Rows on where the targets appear
--
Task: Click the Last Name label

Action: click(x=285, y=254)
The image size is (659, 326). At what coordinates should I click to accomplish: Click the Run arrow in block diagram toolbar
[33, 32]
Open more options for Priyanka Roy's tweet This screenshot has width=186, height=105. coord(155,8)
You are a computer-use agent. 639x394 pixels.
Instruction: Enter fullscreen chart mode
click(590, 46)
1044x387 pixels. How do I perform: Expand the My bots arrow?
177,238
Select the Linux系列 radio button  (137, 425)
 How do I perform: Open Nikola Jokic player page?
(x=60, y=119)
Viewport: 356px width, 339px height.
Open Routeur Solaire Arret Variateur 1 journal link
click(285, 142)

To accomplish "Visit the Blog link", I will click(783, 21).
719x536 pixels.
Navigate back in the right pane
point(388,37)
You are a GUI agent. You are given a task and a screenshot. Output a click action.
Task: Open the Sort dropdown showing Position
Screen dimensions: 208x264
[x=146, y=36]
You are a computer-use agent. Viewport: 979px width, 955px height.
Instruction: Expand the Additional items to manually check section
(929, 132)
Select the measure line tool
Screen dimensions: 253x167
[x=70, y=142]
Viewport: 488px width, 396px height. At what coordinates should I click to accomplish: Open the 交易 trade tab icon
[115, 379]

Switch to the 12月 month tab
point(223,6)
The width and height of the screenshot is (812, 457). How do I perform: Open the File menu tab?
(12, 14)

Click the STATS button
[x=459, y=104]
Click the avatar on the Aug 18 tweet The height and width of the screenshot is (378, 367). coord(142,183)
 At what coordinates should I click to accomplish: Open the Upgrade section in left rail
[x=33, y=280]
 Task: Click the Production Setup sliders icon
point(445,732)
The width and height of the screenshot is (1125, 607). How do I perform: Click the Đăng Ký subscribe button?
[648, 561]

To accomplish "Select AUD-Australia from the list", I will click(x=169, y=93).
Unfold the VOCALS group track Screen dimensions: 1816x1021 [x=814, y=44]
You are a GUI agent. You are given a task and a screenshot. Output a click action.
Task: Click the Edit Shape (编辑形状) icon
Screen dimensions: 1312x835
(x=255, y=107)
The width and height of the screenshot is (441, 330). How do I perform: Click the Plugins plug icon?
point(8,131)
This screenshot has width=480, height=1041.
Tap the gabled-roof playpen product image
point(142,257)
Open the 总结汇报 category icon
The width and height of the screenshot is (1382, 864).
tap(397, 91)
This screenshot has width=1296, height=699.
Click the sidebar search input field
--
Reproduce the items starting with the line containing "Click the STATS button" and going on through the line containing "[x=33, y=280]", requests included. Scale every coordinate in the answers by 0.25, rounding to whole numbers with halves rounded up, and leave all other numbers as they are.

§ Exercise output:
Click the STATS button
[x=115, y=26]
Click the avatar on the Aug 18 tweet The height and width of the screenshot is (378, 367). coord(36,46)
 At what coordinates should I click to accomplish: Open the Upgrade section in left rail
[x=8, y=70]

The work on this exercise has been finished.